Isabel Hardman Isabel Hardman

Adam Afriyie ‘coup’: a false start for the stalking horse

The camp supporting backbench Tory MP Adam Afriyie in a possible leadership bid have been busy, managing to get whispers of their planned coup into three Sunday newspapers (the Sun on Sunday, The Sunday Times, and the Mail on Sunday). Whether or not Afriyie is a popular backbencher who managed to soothe colleagues over toasted teacakes in the Pugin room, and whether or not he’s the ideal person to lead the Tory party after Cameron, the timing for the Windsor MP of the plot appearing in print couldn’t be worse.

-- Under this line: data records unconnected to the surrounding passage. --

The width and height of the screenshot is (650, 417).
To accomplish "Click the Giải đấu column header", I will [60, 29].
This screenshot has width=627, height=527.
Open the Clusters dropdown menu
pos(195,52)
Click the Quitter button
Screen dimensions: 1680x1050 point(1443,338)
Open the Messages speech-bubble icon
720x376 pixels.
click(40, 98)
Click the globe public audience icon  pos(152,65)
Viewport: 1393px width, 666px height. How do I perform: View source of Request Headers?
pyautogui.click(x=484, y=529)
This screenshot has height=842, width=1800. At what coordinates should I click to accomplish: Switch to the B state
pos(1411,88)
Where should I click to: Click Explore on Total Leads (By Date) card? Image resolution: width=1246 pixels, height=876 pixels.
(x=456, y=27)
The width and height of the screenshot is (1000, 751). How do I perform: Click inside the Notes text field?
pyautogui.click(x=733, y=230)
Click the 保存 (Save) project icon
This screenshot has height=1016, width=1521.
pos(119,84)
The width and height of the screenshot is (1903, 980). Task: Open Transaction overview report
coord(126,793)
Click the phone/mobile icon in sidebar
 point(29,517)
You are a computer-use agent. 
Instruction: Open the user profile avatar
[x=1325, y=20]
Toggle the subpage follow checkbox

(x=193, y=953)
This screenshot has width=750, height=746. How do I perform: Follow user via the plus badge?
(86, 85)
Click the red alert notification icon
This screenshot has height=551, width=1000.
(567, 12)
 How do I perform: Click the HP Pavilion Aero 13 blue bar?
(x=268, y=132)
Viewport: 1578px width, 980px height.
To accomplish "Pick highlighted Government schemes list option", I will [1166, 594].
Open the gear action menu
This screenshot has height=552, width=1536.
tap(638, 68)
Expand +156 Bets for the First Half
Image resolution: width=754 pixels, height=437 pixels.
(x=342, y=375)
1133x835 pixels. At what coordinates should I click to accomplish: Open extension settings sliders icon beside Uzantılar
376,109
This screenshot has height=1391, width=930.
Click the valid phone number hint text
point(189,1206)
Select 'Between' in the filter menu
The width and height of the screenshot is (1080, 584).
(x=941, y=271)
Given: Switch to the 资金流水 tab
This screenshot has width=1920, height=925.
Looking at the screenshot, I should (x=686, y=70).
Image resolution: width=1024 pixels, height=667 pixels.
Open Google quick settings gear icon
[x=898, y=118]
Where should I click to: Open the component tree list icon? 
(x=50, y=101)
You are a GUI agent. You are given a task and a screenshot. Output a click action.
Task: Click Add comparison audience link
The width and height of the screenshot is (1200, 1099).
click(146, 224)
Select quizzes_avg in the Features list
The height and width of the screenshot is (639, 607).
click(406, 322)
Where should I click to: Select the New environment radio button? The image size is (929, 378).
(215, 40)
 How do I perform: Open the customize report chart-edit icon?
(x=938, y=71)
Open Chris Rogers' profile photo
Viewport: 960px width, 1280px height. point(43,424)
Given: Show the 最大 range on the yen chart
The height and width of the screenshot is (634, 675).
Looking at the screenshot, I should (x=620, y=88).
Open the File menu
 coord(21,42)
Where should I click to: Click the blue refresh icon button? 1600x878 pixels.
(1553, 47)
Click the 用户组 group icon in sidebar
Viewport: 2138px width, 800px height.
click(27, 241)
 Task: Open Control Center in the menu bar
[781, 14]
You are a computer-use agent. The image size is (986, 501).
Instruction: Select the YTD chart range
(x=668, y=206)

This time last week, it wasn’t difficult to find a clutch of MPs who would gloomily mourn the direction their party was going in. There are still plenty of issues to upset them – the legislation for same-sex marriage was published this week and returns to the Commons for second reading on 5 February – but the EU speech has had a powerful effect on the backbench. It isn’t just that Peter Bone and his wife are singing with joy at the In/Out referendum pledge, but that those who have made no attempt in the past to hide their dislike of the Prime Minister now feel he’s finally given them something they want. One backbencher suggested to me last week that the EU speech wouldn’t just keep Cameron safe until 2015, it would give local parties some security over other issues, too.

Whether that is true or not, with many local parties still in uproar over gay marriage, and some threatening their MPs with deselection if they vote for the legislation, the mood in the Conservative party is currently pro-Cameron and anti-plot. Craig Woodhouse’s report in the Sun on Sunday says the Afriyie plotters have put their machinations on hold following the speech. That was a wise choice, but being named as the stalking horse when the Prime Minister has managed to curry such good feeling in his party will mean Afriyie will have to keep his head down for quite a while if he still wants to be in with a realistic shot at the leadership in the future.

P.S. As for where the smart money is on the next Tory leader, remember Bruce Anderson, who predicted David Cameron’s rise, named Jesse Norman as a member to watch in his recent Spectator diary.